In a recent article by Fang et al. (20), they mention that 2D transfer learning and 3D deep learning techniques have shown excellent performance in screening for OP in chest CT scans. In another recent article, it was found that in opportunistic OP screening using chest CT scans, the three-dimensional segmentation of the thoracic vertebral body and the subsequent radiomics outputs showed similar performance to ML models. The AUC values are similar to those in our article (AUC: 0.8-0.9) (21).

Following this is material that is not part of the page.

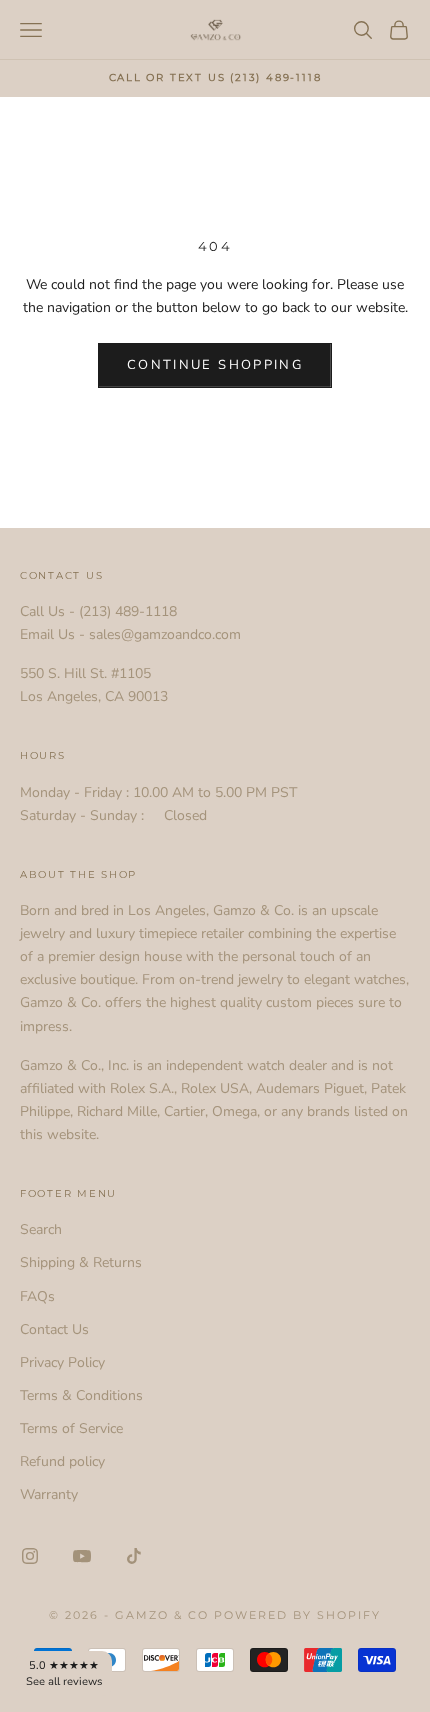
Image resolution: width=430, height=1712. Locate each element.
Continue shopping (215, 365)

In another study regarding osteoporotic fracture estimation, using microstructural femoral MRI data and fracture risk assessment tool (FRAX) data together with ML algorithms was superior to using MRI data and FRAX data alone (40). A study conducted in India proposed that an automated diagnostic technique for low bone mass is possible using radiogrammetric measurements and texture features from radiography images together with a three-layer supervised artificial neural network (41).
Study Limitations
The main limitation of our study, apart from its retrospective nature, is the low number of patients. A larger patient group is needed for the use of training and external validation groups. In addition, the patient population was obtained from a specific region, and the findings may not be generalized worldwide. In our study, BMD was classified according to DEXA T-scores. Therefore, due to the nature of DEXA, erroneous BMD and T-scores may have been obtained, which may have misled the statistical results. In future studies, it will be possible to compare the performances of radiomics scores and ML algorithms with DEXA by grouping them as those with and without osteoporotic fractures. Using automatic segmentation can be beneficial in terms of standardization and saving time. Although the variety and number of algorithms we use are higher than most studies, it is a fact that there are more ML algorithms available to use. The DEXA and CT imaging time interval has been accepted as a maximum of one year, and this period can be kept shorter. In addition, the systemic diseases and the drugs used were not considered.
Conclusion
Our study showed that OP and osteopenia can be accurately detected using CT-based radiomic features of clivus and ML. We also found that clivus CT HU values correlated positively with DEXA T-scores.